I first discovered Iyengar yoga about 15 years ago when I was living in New York, but lost interest after the Iyengar Institute there redid its floors, jacked up its rates, and copped an attitude. My interest was rekindled two years ago oddly enough at the West L.A. club of Equinox, which prefers to promote its own brand of gimmicky fitness yoga but offers Iyengar classes as a sop to longtime members of the club that formerly occupied the space. One of the teachers is Chris Stein, a world-renowned Iyengar instructor who travels to India every year for additional study and trains students in China.
Stein inspired my Iyengar yoga journey and I began taking classes at the Iyengar Institute of Los Angeles, one of three teaching centers in the U.S. for the practice (the three centers all operate independently). I gravitated to Becky Patel, who I later learned studied under Stein. Despite Iyengar’s exacting standards, the practice allows for considerable teaching personalization and every instructor has their own distinctive style. I recommend taking classes with multiple Iyengar instructors.

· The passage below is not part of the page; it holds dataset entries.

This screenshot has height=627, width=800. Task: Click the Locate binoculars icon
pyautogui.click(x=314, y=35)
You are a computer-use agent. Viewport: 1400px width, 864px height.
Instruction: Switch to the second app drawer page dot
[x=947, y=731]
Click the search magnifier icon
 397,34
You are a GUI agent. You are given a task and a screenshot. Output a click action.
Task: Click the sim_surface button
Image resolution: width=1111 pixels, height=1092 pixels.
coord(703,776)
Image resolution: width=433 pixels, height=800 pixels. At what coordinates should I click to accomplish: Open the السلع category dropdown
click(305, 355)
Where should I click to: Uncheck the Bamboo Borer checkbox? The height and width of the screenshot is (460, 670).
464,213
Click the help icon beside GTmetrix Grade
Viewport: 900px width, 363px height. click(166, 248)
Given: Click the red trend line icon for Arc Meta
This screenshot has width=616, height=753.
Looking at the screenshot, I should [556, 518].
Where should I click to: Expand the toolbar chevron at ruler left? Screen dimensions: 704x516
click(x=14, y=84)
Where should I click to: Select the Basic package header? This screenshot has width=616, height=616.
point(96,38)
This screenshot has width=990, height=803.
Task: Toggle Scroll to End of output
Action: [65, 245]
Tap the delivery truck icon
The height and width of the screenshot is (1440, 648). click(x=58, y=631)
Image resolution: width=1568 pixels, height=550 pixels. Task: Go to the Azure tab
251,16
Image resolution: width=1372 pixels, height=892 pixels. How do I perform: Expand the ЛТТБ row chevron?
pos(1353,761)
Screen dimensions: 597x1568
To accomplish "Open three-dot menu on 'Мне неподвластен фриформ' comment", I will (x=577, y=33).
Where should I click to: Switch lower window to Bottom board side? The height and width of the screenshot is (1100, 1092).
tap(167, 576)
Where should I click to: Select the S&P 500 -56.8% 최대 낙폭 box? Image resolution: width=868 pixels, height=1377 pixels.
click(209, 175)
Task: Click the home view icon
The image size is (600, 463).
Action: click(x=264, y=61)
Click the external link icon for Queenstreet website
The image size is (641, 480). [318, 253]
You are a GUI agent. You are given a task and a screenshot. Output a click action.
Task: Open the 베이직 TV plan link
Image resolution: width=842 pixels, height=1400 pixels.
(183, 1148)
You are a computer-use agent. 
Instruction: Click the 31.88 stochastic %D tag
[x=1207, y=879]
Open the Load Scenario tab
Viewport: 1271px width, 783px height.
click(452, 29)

Alas, I worry about the future of Iyengar yoga. The practice is poorly understood and marketed, and in L.A., I see few millennials in class. B.K.S. Iyengar died in 2014 and his daughter, Geeta, also a renowned yogi, died last year. Iyengar instructors increasingly are afraid to adjust their students for fear of being accused for improper touching, which is most unfortunate since they are well trained to make critical and beneficial corrections. (If you don’t want to be touched, let the instructor know.)
It would be most unfortunate if Iyengar yoga disappears. In a world that moves too fast and where mediocrity, shallowness, and pretension are widespread, Iyengar promotes values and ideals once associated with yoga. I can’t promise Iyengar instructors will lead you on the path to enlightenment, but their humility and dedication can point you in the direction of the trailhead.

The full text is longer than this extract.